● **EXERCISE DIRECTIONS**: Please transcribe only the lines that run from the line bearing "Where should I click to: Open" to the end of the entries, keeping both end lines. Skip the pictures.

● **GIVEN DATA**:
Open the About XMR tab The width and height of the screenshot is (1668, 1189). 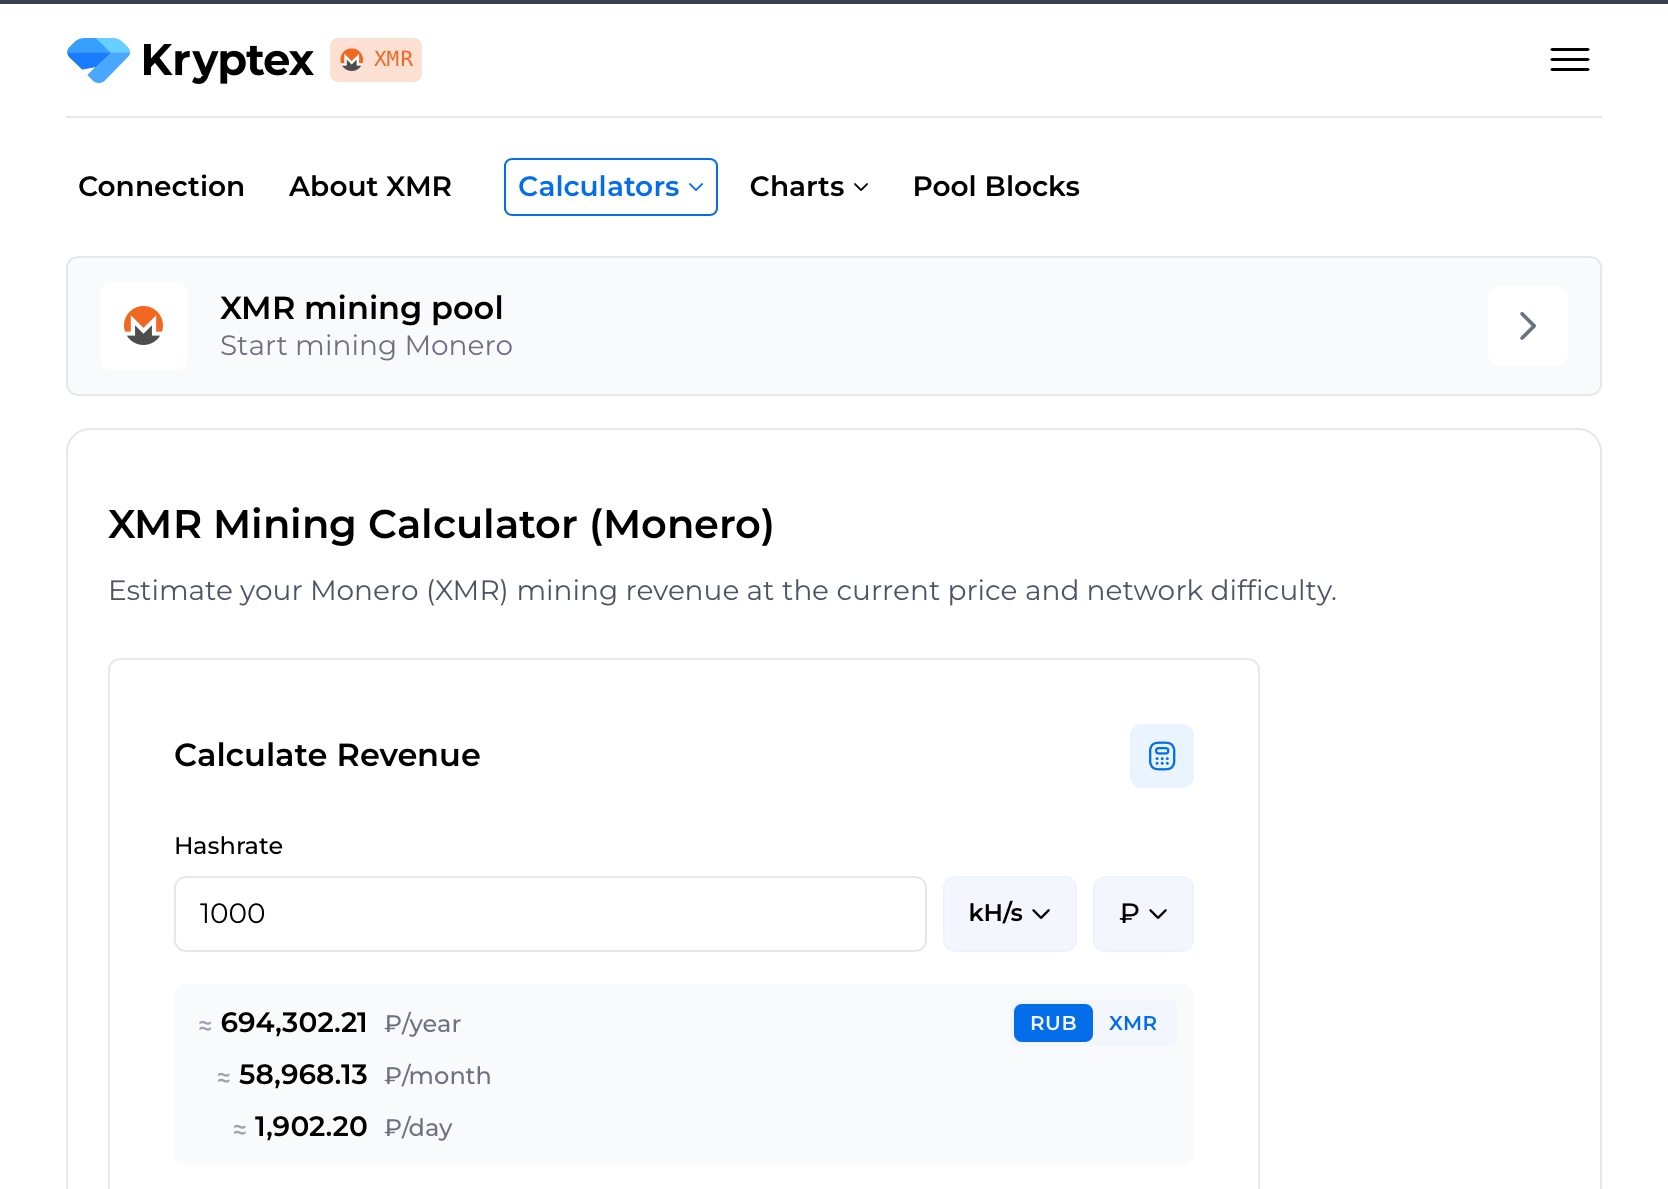pyautogui.click(x=370, y=187)
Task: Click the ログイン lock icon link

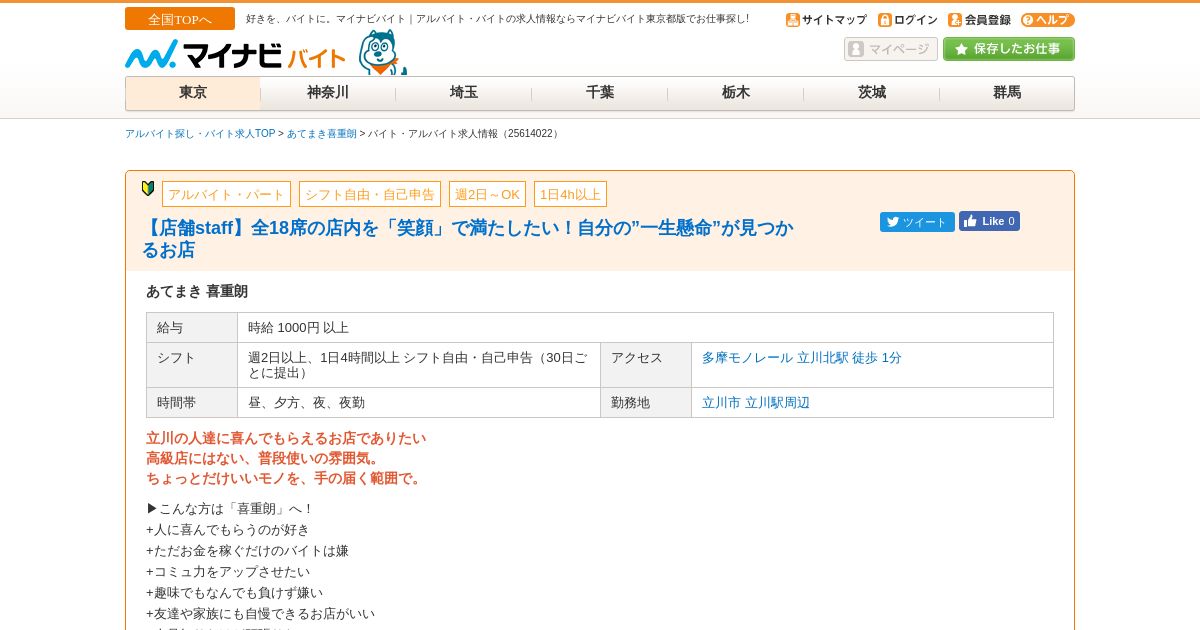Action: point(908,20)
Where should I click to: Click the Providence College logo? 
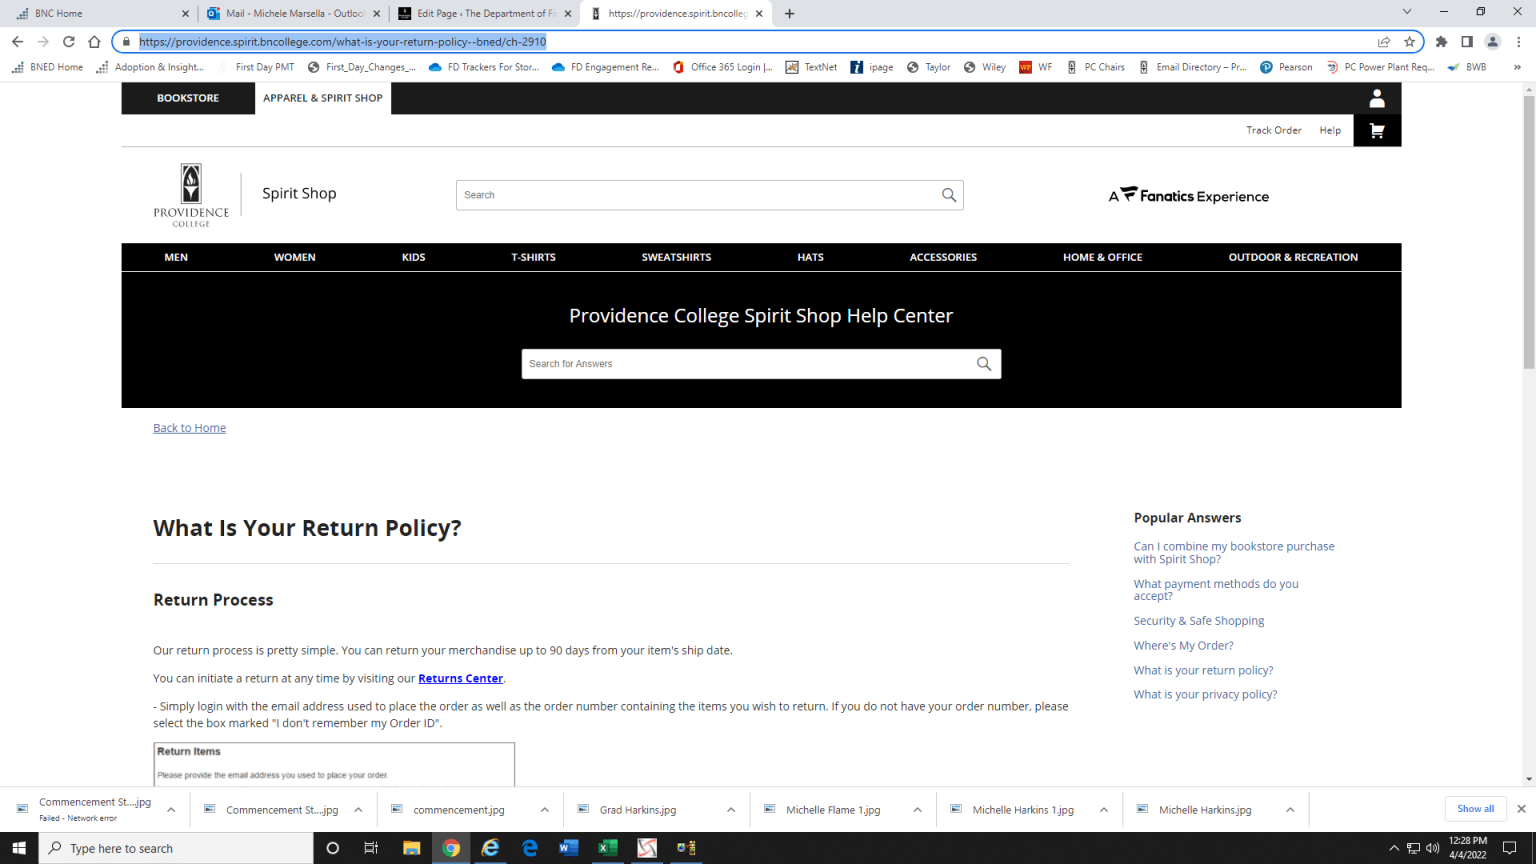[190, 195]
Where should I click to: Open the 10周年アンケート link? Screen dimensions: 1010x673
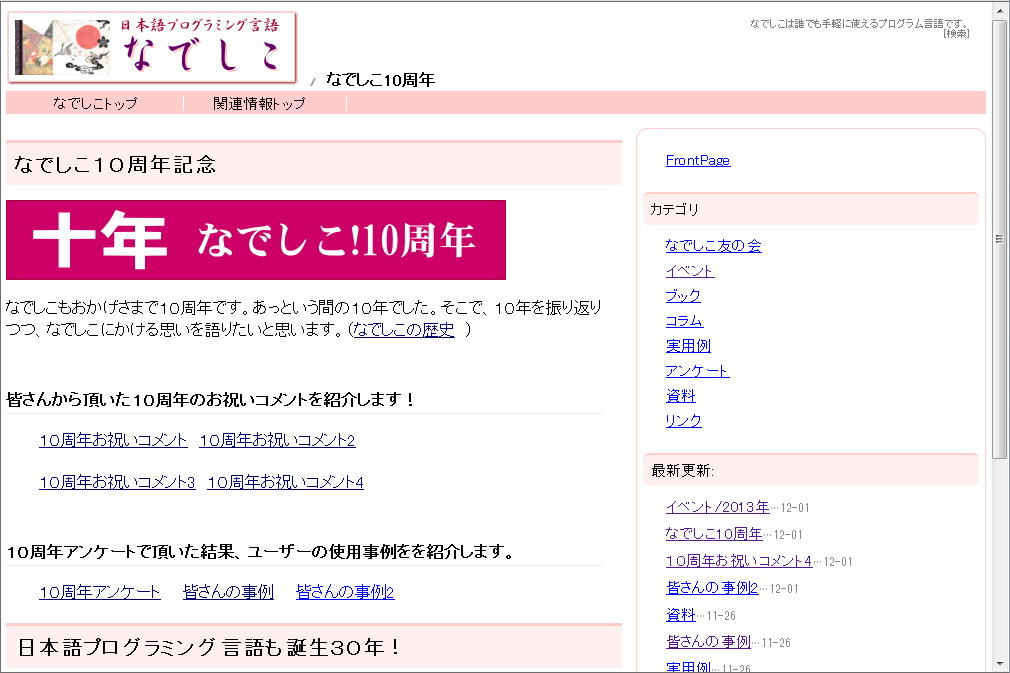(98, 591)
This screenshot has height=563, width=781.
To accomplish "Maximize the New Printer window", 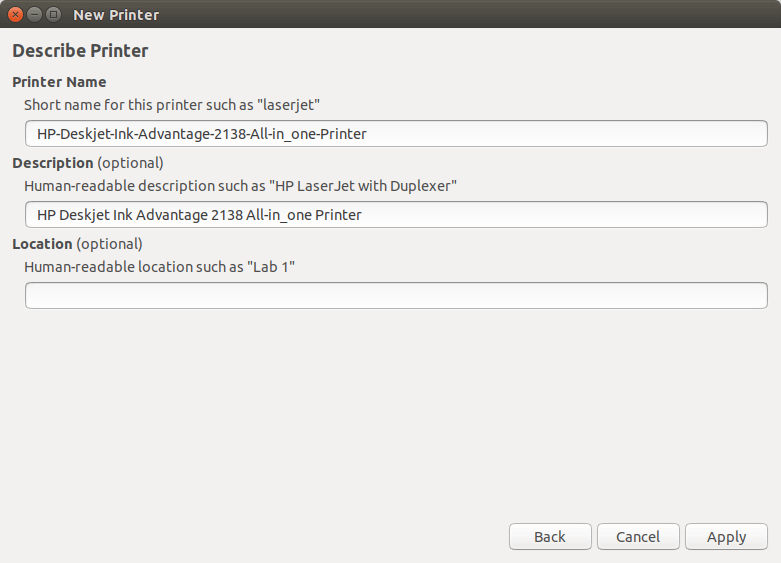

● **TASK SOLUTION**:
Where should I click to: Open the 10周年アンケート link? Screen dimensions: 1010x673
(98, 591)
This screenshot has height=563, width=781.
To accomplish "Maximize the New Printer window", 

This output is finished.